Les archives exposées dans le présent scénario émanent de ce travail méticuleux d'enquêtes et de collectes mené par les autorité, dès la libération du territoire.

Les archives originellement rassemblées et crées par le ministère des Prisonniers, Déportés et Réfugiés, sous la direction de Henri Frenay, devenu plus tard le ministère des Anciens combattants, pour permettre le rapatriement des déportés mais aussi réparer au mieux les préjudices subis et faciliter la réinsertion dans la société d'après-guerre ont permis d'analyser le phénomène concentrationnaire.

Afin que perdure la mémoire de ces années terribles, ces archives ont été conservées et sont depuis 1992 à Caen, à la division des Archives des victimes des conflits contemporains (DAVCC), antenne du service historique de la Défense (SHD).

Pour la plupart librement communicables, ces archives publiques, si elles permettent toujours de faire valoir des droits, sont maintenant à la disposition aussi bien des familles qui désirent connaître leur passé que des chercheurs et historiens pour des travaux d'études.

Déjà considérées comme un patrimoine, au même titre qu'un bâtiment ancien ou une œuvre d'art conservée dans un musée, les archives publiques sont depuis peu (loi du 20 février 2015) devenues des Trésors nationaux et jouissent d'une protection accrue, ne pouvant plus sortir du territoire douanier sans autorisation du service inter-ministériel des Archives de France.

Revenus des camps de la mort, les déportés se sont souvent sentis étrangers au monde qu'ils retrouvent.
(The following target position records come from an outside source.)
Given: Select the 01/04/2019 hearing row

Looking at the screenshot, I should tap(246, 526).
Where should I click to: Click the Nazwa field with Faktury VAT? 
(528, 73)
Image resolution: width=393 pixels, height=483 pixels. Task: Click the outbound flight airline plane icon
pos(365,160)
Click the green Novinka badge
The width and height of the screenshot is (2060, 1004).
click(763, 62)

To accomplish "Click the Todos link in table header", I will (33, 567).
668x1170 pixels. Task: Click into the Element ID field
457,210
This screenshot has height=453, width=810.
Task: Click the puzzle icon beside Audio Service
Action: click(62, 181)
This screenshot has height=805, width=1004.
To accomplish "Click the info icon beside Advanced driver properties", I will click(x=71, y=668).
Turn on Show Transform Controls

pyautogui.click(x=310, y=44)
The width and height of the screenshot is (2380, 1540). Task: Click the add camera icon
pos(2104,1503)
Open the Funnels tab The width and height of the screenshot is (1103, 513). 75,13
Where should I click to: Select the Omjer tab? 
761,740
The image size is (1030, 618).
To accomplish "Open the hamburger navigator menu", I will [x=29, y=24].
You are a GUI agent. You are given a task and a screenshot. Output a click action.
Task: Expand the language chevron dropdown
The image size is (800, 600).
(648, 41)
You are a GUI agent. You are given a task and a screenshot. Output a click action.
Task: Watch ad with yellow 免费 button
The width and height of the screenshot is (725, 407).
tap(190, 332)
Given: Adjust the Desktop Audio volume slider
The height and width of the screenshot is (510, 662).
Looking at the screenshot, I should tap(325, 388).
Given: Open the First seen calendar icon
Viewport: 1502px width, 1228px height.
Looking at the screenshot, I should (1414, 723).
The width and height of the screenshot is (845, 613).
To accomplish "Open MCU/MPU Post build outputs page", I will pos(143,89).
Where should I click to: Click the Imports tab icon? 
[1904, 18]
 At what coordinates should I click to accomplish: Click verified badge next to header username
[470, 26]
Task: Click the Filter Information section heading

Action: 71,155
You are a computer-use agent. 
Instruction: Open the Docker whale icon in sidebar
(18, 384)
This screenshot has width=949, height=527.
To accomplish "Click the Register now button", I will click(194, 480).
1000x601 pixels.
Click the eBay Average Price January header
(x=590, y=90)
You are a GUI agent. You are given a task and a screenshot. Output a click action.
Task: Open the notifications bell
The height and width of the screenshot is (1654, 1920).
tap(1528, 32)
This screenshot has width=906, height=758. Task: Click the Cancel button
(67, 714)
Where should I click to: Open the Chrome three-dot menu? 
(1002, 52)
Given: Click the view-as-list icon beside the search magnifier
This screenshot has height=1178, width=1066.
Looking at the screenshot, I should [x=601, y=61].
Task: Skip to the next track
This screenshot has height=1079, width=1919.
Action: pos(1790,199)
Ils ont souvent tardé à parler, enfouissant dans leur mémoire des images douloureuses pour réapprendre à vivre. Certains ont très vite témoigné, mais voulait-on les entendre ? C'est souvent au sein d'associations d'anciens déportés qu'ils ont pu s'exprimer et nous faire revivre ce passé.

70 ans plus tard, beaucoup d'entre eux ont disparu, mais leurs témoignages restent.

Ces archives sont notre bien le plus précieux, elles sont notre mémoire.